- Work item -
Show every line below where "Switch" can be found.

- Collected data -
----

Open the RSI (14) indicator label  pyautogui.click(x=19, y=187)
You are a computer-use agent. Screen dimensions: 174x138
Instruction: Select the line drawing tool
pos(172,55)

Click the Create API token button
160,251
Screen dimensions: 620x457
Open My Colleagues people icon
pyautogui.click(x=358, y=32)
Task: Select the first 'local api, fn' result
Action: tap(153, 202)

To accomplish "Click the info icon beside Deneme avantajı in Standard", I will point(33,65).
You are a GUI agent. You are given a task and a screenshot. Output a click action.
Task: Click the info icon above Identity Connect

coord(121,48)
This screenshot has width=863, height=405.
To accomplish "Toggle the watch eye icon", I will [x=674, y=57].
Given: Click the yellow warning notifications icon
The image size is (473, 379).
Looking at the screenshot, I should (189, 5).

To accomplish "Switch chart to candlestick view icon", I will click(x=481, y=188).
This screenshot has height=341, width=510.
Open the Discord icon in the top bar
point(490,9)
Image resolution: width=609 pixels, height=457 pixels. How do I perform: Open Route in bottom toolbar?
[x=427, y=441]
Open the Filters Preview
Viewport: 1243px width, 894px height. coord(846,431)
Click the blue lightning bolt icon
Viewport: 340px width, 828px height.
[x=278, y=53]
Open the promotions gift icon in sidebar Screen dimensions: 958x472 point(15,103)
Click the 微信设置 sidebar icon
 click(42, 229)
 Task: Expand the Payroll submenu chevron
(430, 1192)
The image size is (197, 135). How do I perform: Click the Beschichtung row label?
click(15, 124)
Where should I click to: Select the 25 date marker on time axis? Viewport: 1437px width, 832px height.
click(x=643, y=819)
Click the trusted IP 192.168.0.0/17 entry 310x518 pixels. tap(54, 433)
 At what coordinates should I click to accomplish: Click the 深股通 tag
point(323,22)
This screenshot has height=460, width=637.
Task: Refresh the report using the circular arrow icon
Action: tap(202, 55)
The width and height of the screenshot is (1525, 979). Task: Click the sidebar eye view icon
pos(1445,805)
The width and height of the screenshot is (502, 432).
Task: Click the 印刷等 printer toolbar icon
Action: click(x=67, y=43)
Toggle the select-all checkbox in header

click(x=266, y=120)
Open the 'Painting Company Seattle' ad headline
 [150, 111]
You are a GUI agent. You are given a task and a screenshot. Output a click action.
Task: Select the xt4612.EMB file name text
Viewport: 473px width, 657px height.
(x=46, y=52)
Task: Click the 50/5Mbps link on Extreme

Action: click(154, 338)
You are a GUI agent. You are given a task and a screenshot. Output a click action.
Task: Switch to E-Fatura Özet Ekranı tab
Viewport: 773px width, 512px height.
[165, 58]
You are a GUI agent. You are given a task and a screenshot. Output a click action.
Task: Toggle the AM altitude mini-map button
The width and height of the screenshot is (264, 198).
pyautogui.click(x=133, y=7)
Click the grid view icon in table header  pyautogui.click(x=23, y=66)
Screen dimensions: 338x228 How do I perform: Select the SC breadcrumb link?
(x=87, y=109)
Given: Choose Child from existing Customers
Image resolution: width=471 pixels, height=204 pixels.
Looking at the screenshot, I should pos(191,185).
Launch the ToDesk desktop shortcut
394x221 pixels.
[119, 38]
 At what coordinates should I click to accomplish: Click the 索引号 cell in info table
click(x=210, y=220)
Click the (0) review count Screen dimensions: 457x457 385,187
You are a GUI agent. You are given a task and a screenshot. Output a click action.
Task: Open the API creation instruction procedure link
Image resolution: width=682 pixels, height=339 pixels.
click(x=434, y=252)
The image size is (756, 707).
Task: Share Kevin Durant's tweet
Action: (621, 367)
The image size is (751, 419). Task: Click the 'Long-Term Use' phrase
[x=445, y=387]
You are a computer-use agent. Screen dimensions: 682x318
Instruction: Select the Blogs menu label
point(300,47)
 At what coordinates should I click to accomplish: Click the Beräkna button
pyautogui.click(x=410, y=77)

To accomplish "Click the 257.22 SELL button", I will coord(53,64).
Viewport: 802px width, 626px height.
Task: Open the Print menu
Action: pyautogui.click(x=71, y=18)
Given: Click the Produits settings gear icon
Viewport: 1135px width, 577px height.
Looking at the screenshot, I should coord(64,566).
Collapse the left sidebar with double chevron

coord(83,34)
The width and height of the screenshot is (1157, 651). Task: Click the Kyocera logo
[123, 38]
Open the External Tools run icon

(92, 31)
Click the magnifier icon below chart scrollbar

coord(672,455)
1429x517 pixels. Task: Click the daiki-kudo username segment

----

- Task answer -
To accomplish "Switch chart to candlestick view icon", I will click(x=481, y=188).
Task: Switch to E-Fatura Özet Ekranı tab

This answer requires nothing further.